Copyright, author's rights, and licensing of personal works continue to enter into discussions at all levels of university work. From faculty authorship to students' creative works available on the Internet, each individual can now specify the conditions for the distribution and use of their works using the Creative Commons.
[From the Creative Commons website:]
What You Can Do Here
"Creative Commons helps you publish your work online while letting others know exactly what they can and can't do with your work. When you choose a license, we provide you with tools and tutorials that let you add license information to your own site, or to one of several free hosting services that have incorporated Creative Commons.
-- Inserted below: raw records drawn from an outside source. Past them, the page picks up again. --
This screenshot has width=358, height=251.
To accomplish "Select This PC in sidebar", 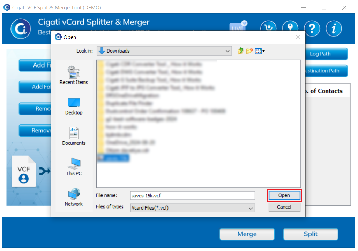I will point(74,167).
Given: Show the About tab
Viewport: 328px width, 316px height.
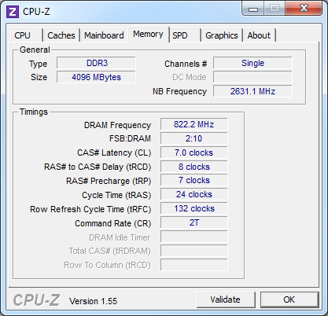Looking at the screenshot, I should pos(259,35).
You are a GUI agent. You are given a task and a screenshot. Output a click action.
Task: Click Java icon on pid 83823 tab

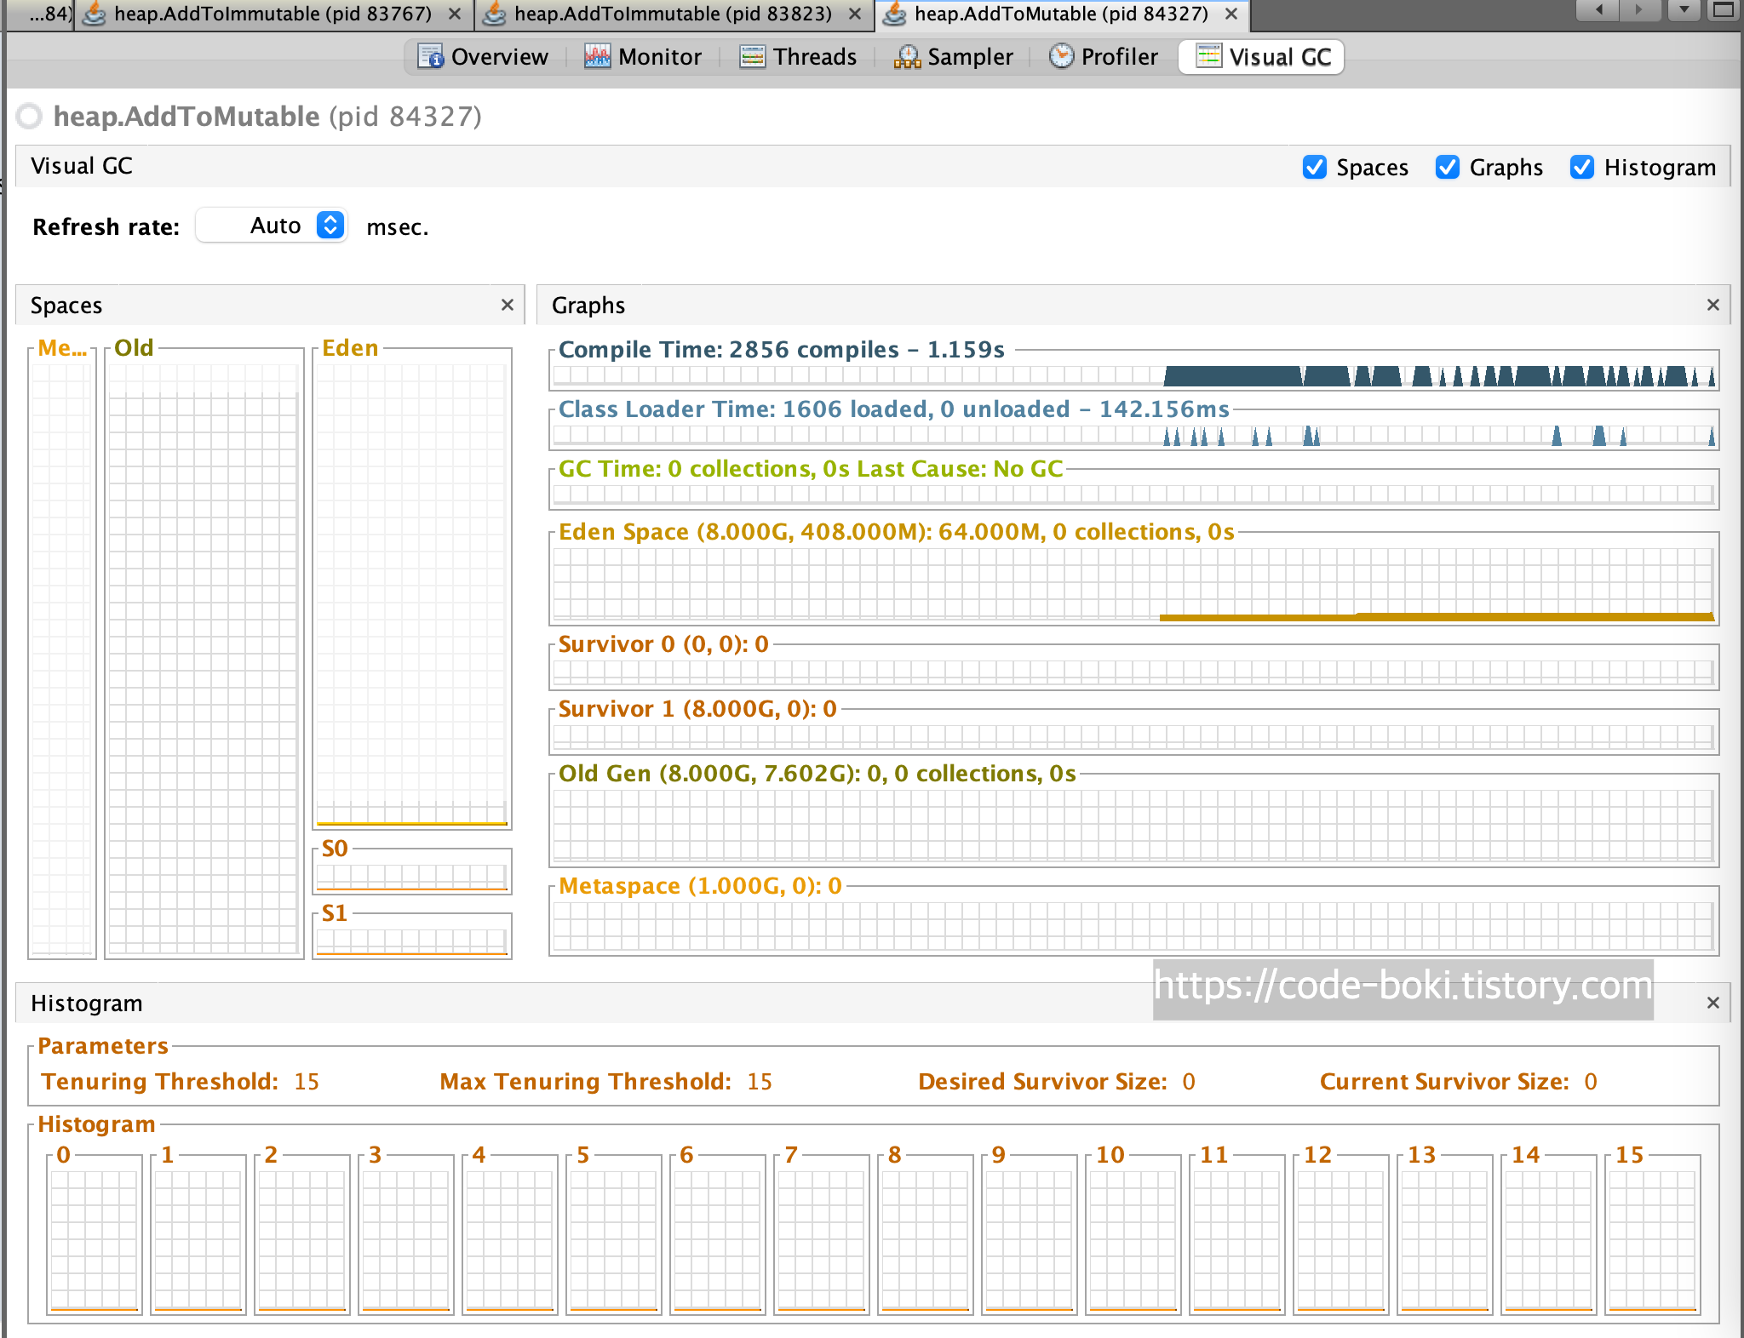(x=495, y=14)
With a Creative Commons license, you keep your copyright but allow people to copy and distribute your work provided they give you credit — and only on the conditions you specify here."
Garrick Ducat, panelist and Instructional Designer at Mercy College of Northwest Ohio, presented the licensing features of Creative Commons and explained how we can't all be users - we need to produce. We need to create more and apply licenses to our work to build the Creative Commons community. He also sees it as a way to skip legal intermediaries between the content creator and user.
Peter Murray, panelist and Assistant Director of New Service Development for OhioLink, sees Creative Commons as a way to provide open use and reuse of knowledge. He also wishes there were more students and educators licensing their work and joining the community.
Micheal Kudela, panelist and Instructional Designer at COBL, noted how licensing his photography under Creative Commons established more interest in his work. He also recognized Creative Commons licensing for increasing traffic to his images on Flikr.